Exercise prompt
From the records below, extract only the lines running from the line with "Click the plus icon on Add Global Postback" to the line with "Toggle the eye icon in dialog header", both lines included, reproducing them exactly.

Data records
==================================================
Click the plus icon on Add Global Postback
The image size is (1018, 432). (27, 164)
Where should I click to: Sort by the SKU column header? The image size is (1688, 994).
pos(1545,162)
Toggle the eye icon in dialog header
==================================================
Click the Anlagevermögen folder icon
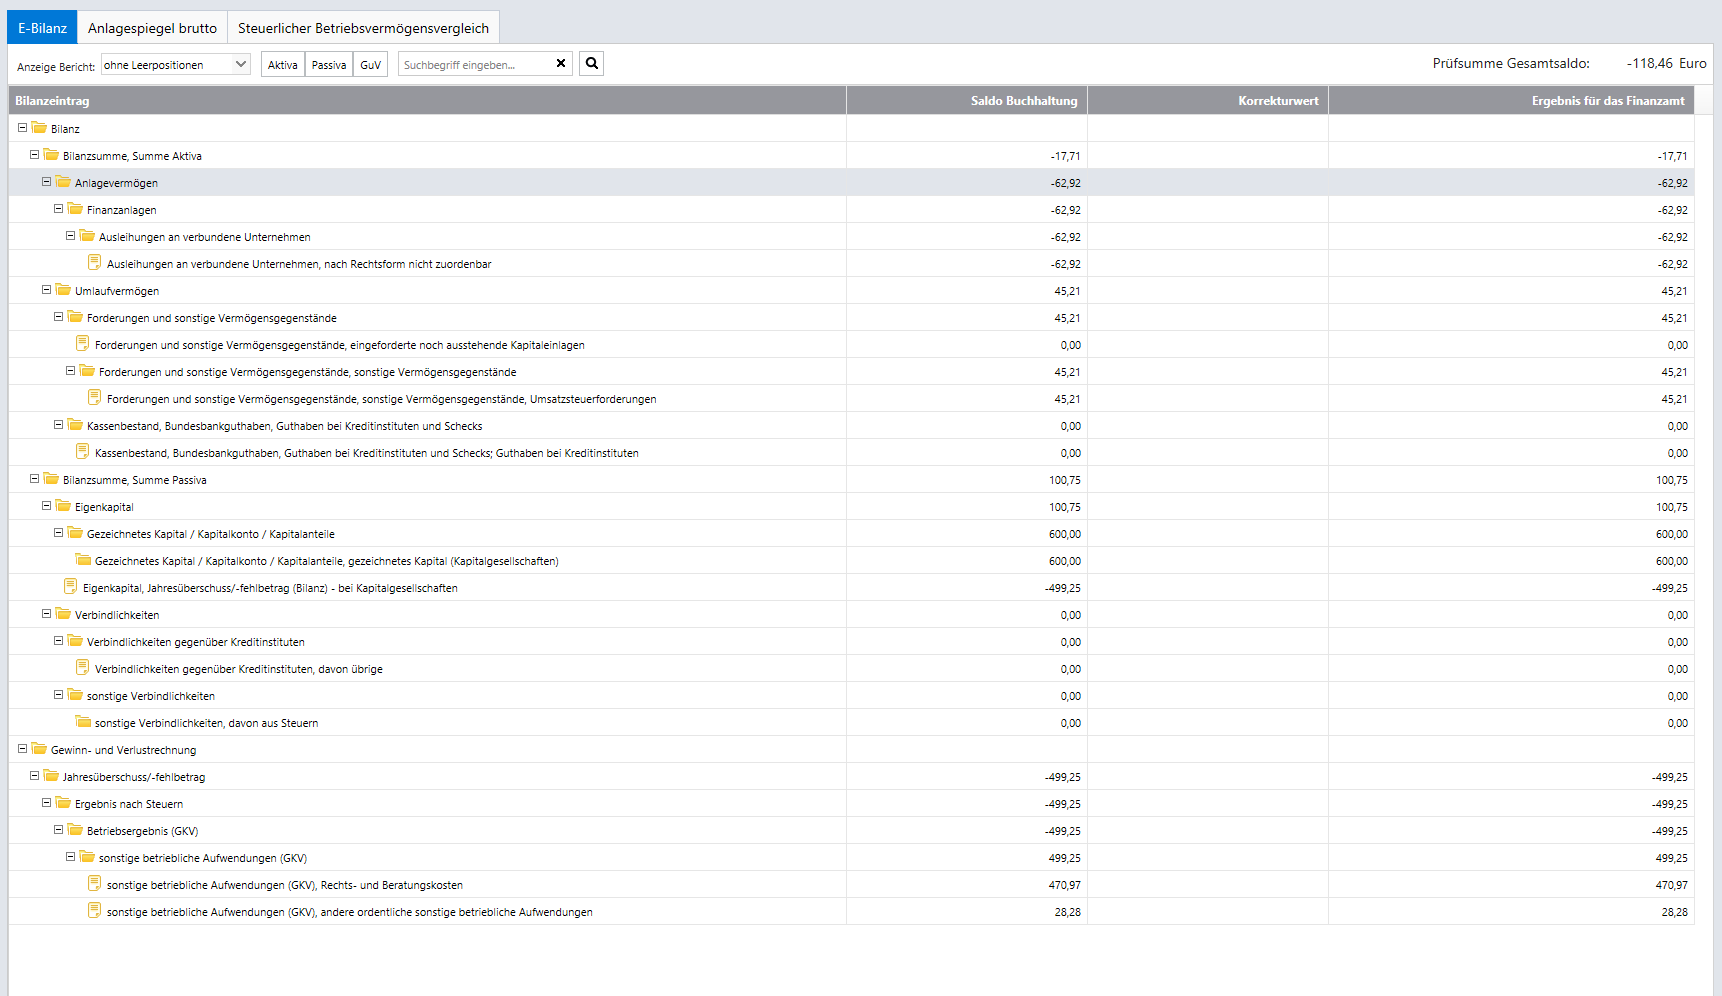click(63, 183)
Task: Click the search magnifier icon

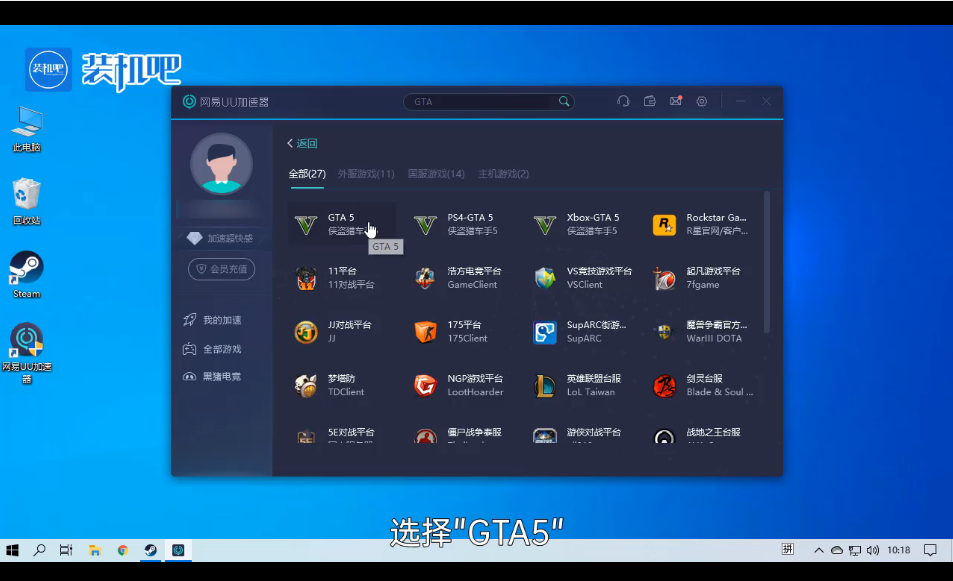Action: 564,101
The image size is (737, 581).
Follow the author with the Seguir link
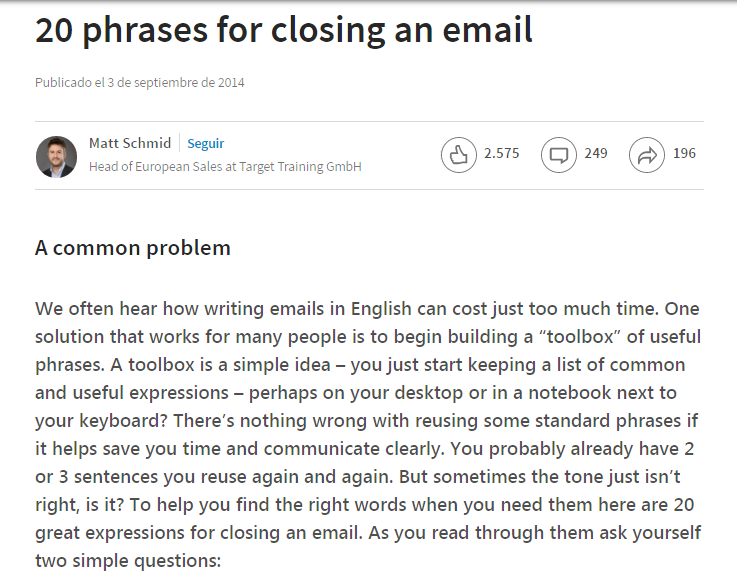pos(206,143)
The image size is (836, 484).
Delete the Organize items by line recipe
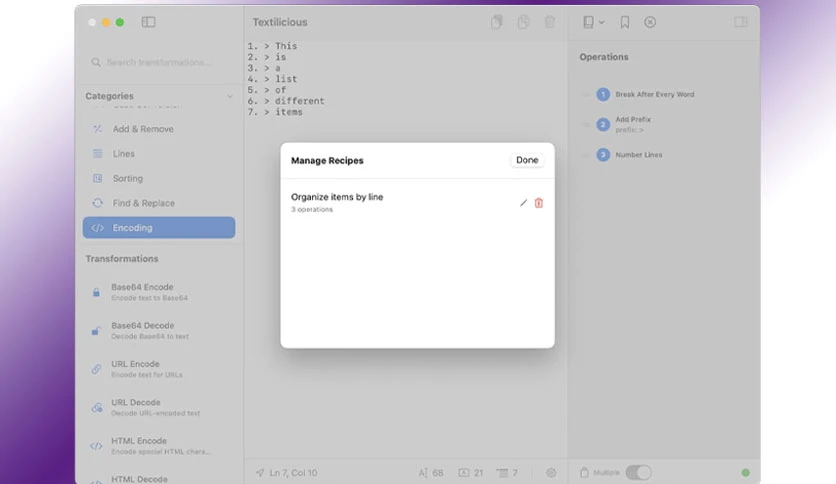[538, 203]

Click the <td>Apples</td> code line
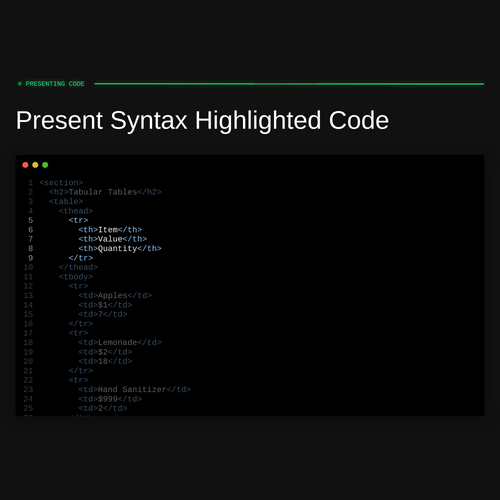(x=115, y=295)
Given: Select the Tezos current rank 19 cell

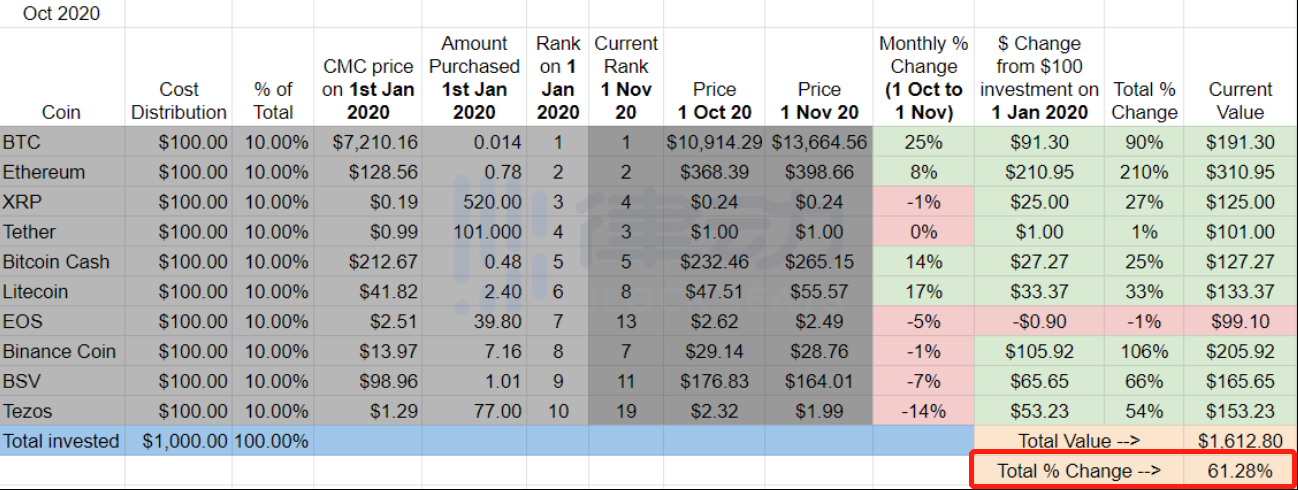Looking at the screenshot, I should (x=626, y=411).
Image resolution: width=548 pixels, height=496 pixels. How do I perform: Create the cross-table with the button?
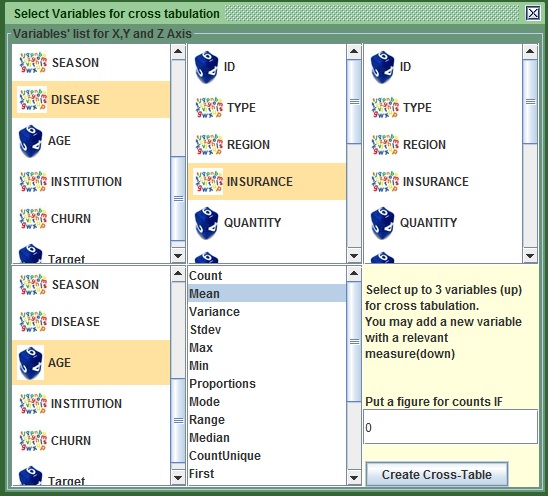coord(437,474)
==================================================
Written answer
Click the plus icon on Add Global Postback
The image size is (1018, 432). (27, 164)
Where should I click to: Sort by the SKU column header? The image size is (1688, 994).
pos(1545,162)
Toggle the eye icon in dialog header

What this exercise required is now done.